## What you will do
Only the lines containing "pixels" belong in the answer; find them in the material below.

-- Opening Marker --

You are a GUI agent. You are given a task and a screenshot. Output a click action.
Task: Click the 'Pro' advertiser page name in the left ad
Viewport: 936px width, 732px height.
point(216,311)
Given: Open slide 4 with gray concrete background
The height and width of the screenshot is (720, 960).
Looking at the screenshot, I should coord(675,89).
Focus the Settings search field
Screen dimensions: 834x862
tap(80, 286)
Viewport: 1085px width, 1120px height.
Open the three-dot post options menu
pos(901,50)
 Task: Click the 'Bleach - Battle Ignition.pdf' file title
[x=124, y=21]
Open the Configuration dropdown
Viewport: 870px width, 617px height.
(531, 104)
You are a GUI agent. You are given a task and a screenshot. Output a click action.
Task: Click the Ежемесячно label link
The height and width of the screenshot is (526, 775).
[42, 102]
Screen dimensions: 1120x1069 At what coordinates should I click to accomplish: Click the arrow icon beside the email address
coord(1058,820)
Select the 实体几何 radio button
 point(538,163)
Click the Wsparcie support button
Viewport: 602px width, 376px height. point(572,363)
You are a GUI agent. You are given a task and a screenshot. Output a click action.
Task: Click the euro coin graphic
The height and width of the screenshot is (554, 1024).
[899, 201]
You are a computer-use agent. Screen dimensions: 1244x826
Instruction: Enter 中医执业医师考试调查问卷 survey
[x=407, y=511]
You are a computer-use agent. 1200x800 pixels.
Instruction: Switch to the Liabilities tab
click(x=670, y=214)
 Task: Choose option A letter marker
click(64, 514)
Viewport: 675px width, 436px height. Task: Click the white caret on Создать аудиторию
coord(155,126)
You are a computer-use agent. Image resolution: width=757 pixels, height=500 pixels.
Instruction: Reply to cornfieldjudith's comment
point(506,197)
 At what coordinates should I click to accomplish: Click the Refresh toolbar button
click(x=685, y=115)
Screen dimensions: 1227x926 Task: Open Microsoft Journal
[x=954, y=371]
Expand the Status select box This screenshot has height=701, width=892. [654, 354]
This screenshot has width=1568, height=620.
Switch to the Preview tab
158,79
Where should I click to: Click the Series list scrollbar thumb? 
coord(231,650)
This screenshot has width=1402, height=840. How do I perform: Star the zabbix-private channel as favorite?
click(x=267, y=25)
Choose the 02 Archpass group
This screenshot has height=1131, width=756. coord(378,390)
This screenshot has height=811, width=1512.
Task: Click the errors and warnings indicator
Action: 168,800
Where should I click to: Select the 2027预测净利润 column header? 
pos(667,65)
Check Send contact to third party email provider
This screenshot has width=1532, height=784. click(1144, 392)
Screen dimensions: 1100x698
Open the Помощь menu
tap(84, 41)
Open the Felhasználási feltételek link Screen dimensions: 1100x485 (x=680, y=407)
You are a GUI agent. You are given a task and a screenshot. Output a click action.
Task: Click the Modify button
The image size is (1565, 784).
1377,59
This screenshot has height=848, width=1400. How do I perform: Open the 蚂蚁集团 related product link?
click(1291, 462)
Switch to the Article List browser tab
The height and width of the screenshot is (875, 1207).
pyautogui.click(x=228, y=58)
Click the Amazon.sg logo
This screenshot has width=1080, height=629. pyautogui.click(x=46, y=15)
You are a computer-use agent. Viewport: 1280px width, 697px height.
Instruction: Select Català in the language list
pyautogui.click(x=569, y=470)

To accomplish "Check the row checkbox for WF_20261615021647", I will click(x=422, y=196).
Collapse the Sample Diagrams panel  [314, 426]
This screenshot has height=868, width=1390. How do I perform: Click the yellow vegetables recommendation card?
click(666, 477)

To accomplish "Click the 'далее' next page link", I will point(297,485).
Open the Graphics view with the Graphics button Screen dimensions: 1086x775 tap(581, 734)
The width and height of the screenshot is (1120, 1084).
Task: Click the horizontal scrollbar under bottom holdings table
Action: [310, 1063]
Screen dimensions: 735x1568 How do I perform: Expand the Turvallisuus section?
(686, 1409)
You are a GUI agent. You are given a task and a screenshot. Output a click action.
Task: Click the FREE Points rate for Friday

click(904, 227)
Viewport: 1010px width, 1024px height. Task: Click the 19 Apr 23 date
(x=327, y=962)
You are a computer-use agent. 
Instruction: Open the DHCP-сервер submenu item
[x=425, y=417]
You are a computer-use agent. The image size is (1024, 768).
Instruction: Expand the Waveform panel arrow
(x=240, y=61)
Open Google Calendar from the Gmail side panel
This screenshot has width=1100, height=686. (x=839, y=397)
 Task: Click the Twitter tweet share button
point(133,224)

-- Closing Marker --

## Response area
You are a computer-use agent. 1200x800 pixels.
You are a computer-use agent. Image resolution: width=757 pixels, height=500 pixels.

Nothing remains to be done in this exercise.